A sua volta il PD sarebbe costretto a condividere una linea univoca, dimostrando di essere capace di sottrarsi al ricatto della CGIL e dei partiti della sinistra radicale e giustizialista. Finora gli è stato facile dichiarare una disponibilità generica a partecipare ad una fase di difesa del supremo interesse della Patria, anche per non ostacolare il delicato lavoro del Capo dello Stato. Diverso sarebbe doverne accettare i contenuti programmatici e votare i relativi provvedimenti, con la certezza che tali scelte comporteranno una divaricazione con una parte della propria base di sostegno tradizionale e faranno inevitabilmente esplodere contraddizioni insanabili con Vendola e Di Pietro. Sarà, quindi, impossibile soltanto immaginare una futura ricostituzione della alleanza di Vasto, ancora una volta, probabilmente sufficiente per vincere le elezioni, ma non per governare, perché troppo eterogenea, come è stato ai tempi delle due vittorie elettorali di Prodi.
Un Governo Tecnico, privo di pulsioni elettoralistiche, potrà affrontare non soltanto il nodo cruciale della ripresa economica, ma costringere le forze politiche maggiori a trovare la necessaria, larga intesa per una riforma elettorale, che riconsegni al popolo la sovranità espropriata, archiviando il vergognoso porcellum.
Da questo periodo di tregua potrà nascere quel diverso bipolarismo mite e plurale, fondato sulle ispirazioni valoriali, la cui scomparsa nell’ultimo ventennio, ha prodotto la barbarie dello scontro senza esclusione di colpi, cui abbiamo assistito. Il qualunquismo cesarista ha prodotto una classe politica impresentabile e legittimato un pericoloso odio verso la casta, favorito da un propaganda mediatica infame. Bisogna invece rendersi conto che non può esservi democrazia senza politica, purché questa venga mossa da una spinta ideale per la realizzazione di un modello di società anziché un altro, non dal desiderio di facili e ben remunerate carriere.

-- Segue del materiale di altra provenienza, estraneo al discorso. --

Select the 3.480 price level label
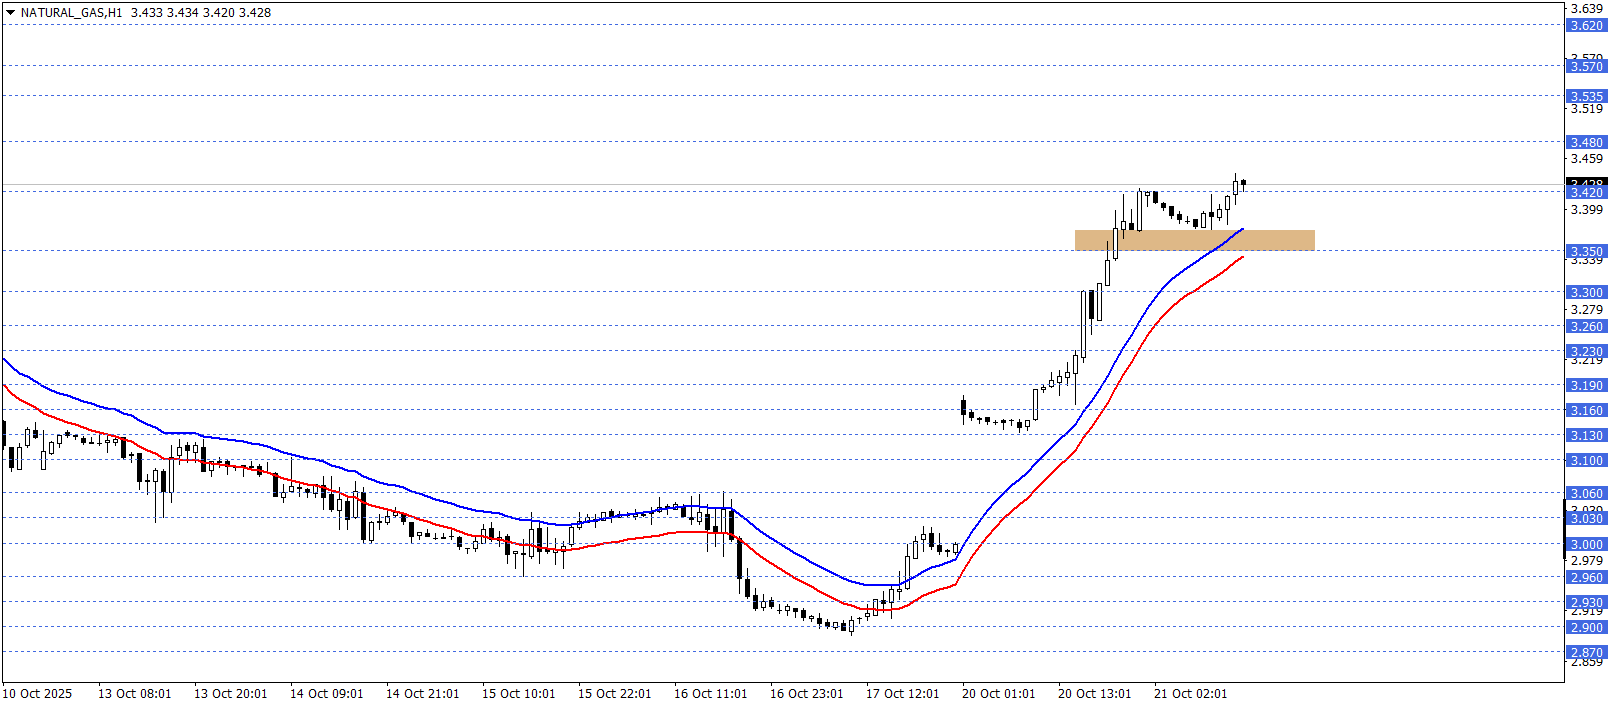This screenshot has height=706, width=1614. click(1586, 143)
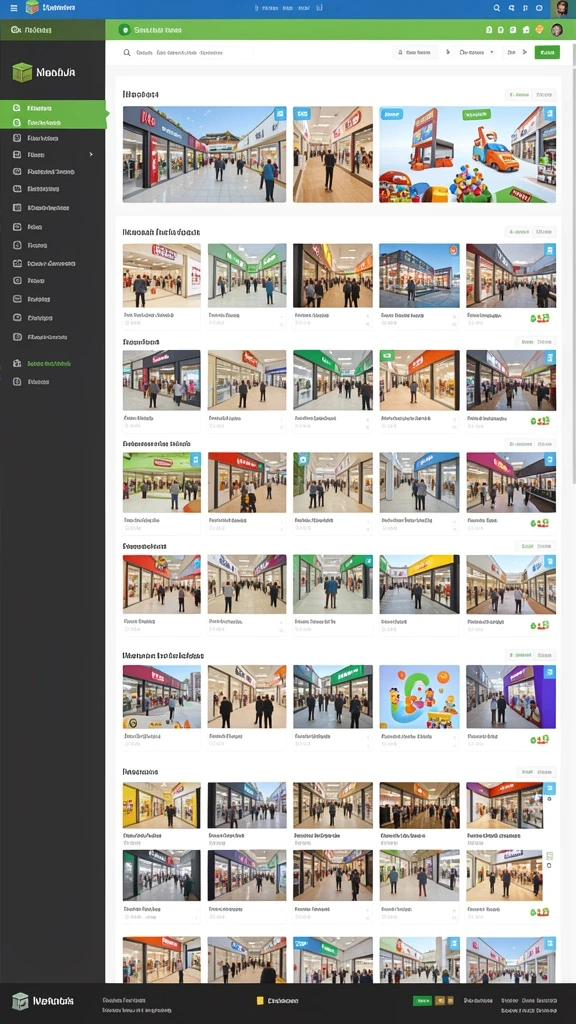The image size is (576, 1024).
Task: Open the user avatar in the blue header
Action: 560,8
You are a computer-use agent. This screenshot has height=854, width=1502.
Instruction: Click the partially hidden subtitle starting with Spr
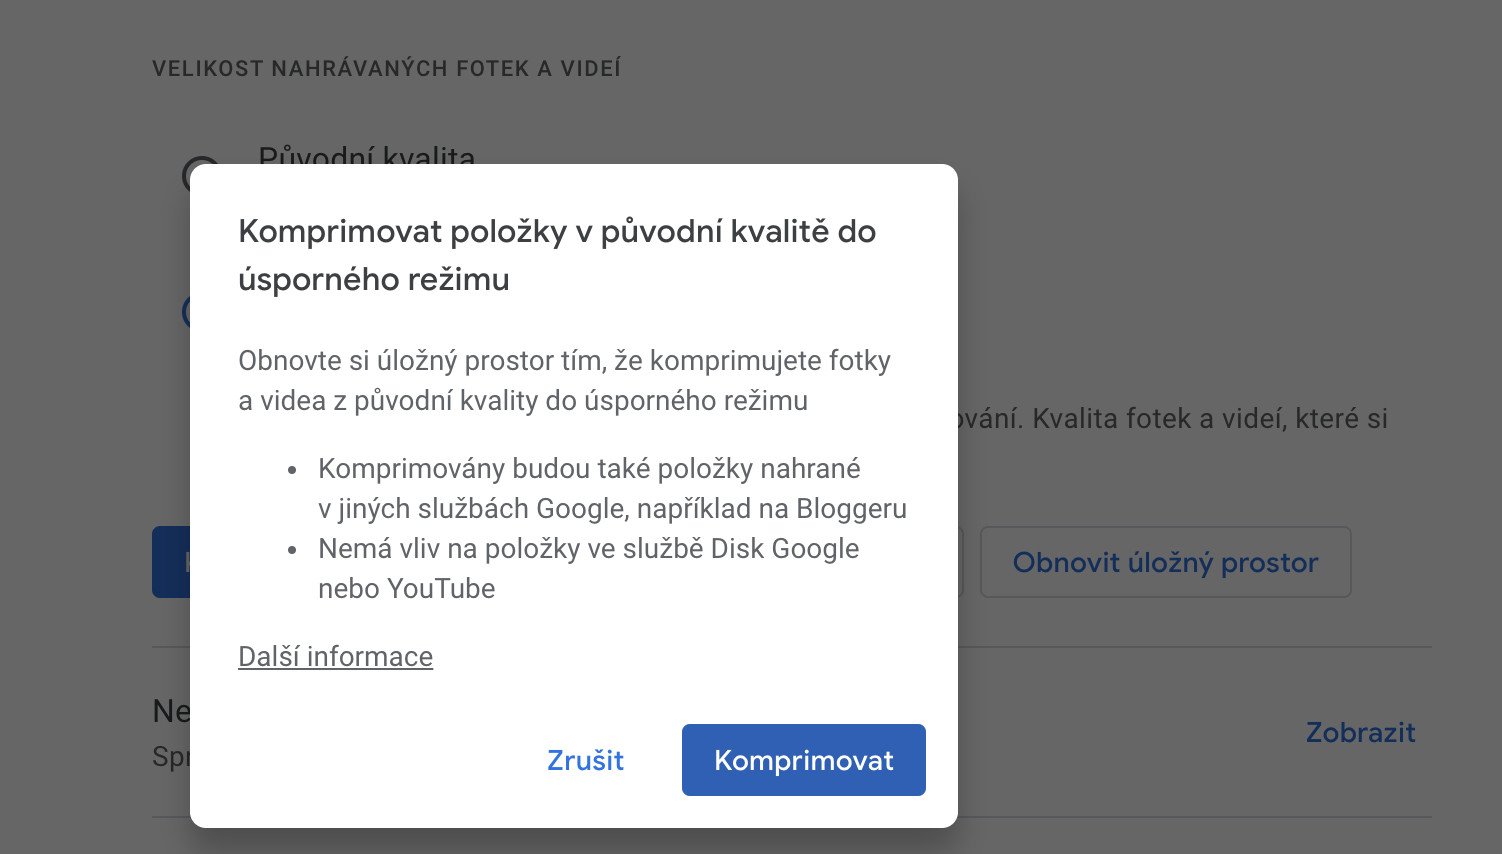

Una fase di abbassamento dei toni e di cancellazione dell’odio, che per tanti anni hanno accecato le tifoserie di entrambi gli schieramenti, potrebbe anche disinnescare la minaccia dell’invadenza insopportabile di vasti settori della magistratura, tentati, forzando la legge, che invece dovrebbero applicare, di svolgere un improprio ruolo politico di supplenza.
Soltanto il giorno in cui il principale partito della sinistra italiana sarà in grado di riconoscere che, pur responsabile di tante colpe e comportamenti disdicevoli, tuttavia Berlusconi è stato anche oggetto di una pesante persecuzione giudiziaria, potremo affermare che il nostro è diventato un Paese normale. Solo allora si potrà anche votare in Parlamento una legge di definitiva pacificazione nazionale, che rappresenti un salvacondotto per il caimano e possa legittimare la richiesta di un suo definitivo ritiro dalla scena politica, per creare, così, le condizioni di una profonda, quanto necessaria ed urgente, riforma della giustizia, in grado di ridefinire anche ruoli e poteri dell’ordine Giudiziario.
Come liberali siamo contrari agli atti di clemenza, ma anche alle persecuzioni. Talvolta l’accanimento della giustizia è di per se una condanna. Spetta alla politica l’atto di saggezza di definire, tra i due estremi, la delicata linea di confine. Se questo dovesse essere il prezzo da pagare per il ritorno alla Democrazia Liberale, da anni scomparsa nel nostro Paese, che ben venga.